**SUPPLIED TEXT**:
%%

#  Complete CNN Forward Pass Notes

##  What is CNN?
A **Convolutional Neural Network (CNN)**:
- Automatically **learns features from images** using:
  - Convolution
  - Activation
  - Pooling
  - Flattening
  - Dense layers

---

## 1. Input
- Grayscale image of size:
$$
N \times N
$$
- Example:
$$
\begin{bmatrix}
1 & 2 & 3 \\
4 & 5 & 6 \\
7 & 8 & 9
\end{bmatrix}
$$
---

## 2. Convolution

###  Process:
- Use a **filter (kernel)** of size:
$$
F \times F
$$
- Slide it over the image with **stride `S` (typically 1)**.
- For each position:
  - Take **element-wise multiplication**:
$$
\text{Region} \times \text{Kernel}
$$
  - Sum all products to get a scalar for that position in the **feature map**.

%%

**MATERIAL**:
%%

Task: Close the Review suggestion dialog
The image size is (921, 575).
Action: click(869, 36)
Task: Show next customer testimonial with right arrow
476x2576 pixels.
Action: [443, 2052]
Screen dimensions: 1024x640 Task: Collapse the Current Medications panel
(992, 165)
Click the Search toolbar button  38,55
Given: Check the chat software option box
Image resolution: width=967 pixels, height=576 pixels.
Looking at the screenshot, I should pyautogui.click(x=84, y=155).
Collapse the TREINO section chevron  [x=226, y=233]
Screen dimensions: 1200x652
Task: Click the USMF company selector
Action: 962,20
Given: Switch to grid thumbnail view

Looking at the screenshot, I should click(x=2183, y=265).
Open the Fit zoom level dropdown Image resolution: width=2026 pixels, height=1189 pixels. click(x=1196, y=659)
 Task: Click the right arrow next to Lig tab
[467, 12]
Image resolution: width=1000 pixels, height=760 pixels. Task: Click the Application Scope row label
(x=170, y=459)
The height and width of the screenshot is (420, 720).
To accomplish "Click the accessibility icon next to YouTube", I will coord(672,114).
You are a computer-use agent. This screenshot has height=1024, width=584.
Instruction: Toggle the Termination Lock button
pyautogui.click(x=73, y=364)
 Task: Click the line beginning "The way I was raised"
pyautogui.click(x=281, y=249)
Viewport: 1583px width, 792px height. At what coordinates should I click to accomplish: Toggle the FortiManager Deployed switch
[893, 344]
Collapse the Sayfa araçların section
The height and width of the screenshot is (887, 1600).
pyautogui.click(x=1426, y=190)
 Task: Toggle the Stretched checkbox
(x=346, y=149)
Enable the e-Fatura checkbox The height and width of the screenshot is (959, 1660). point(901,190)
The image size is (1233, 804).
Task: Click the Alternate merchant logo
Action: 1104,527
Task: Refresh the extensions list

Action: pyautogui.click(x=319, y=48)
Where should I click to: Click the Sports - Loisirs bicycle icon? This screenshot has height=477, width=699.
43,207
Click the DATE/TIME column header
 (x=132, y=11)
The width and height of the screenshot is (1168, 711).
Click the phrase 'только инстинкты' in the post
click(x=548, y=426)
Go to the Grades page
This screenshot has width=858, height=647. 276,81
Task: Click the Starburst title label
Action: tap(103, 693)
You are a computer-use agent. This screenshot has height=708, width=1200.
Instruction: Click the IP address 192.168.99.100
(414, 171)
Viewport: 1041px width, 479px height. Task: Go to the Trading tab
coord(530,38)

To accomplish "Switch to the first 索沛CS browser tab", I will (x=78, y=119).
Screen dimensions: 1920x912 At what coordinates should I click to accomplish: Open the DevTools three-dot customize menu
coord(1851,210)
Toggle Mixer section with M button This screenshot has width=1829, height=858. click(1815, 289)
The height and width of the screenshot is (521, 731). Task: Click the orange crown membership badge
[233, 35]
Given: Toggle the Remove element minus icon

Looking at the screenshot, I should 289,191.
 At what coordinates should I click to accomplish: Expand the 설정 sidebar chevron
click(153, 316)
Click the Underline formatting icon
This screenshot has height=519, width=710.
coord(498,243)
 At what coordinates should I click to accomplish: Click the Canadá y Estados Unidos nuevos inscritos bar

%%

**CHALLENGES**:
1 - List the operations that the CNN forward pass notes say a convolutional neural network uses to learn features from images.
2 - Transcribe the CNN forward pass notes from "## 2. Convolution" up to and including "the **feature map**.".
3 - Go on with the CNN forward pass notes, picking up after their final line.

**ANSWERS TO THE TASKS**:
1 -
- Convolution
- Activation
- Pooling
- Flattening
- Dense layers

2 -
## 2. Convolution

###  Process:
- Use a **filter (kernel)** of size:
$$
F \times F
$$
- Slide it over the image with **stride `S` (typically 1)**.
- For each position:
  - Take **element-wise multiplication**:
$$
\text{Region} \times \text{Kernel}
$$
  - Sum all products to get a scalar for that position in the **feature map**.

3 -
###  Output Size:
$$
O = \left\lfloor \frac{N - F}{S} \right\rfloor + 1
$$

###  Example Calculation:
For a `3x3` image, `2x2` filter, stride `1`:
$$
O = \left\lfloor \frac{3 - 2}{1} \right\rfloor + 1 = 2
$$
Feature map will be:
$$
2 \times 2
$$

---

##  Activation (ReLU)

Apply:
$$
\text{ReLU}(x) = \max(0, x)
$$
to each element of the feature map to:
*  Introduce **non-linearity**  
*  Zero out negative activations

---

##  Max Pooling

###  Purpose:
- Downsamples while retaining **important features**.
- Uses a pool size:

$P \times P$

with stride `S`:
- `S = P` for **non-overlapping pooling**.
- `S = 1` for **overlapping pooling**.

###  Operation:
- For each $P \times P$ block, take:
$$
\max \left( \text{block values} \right)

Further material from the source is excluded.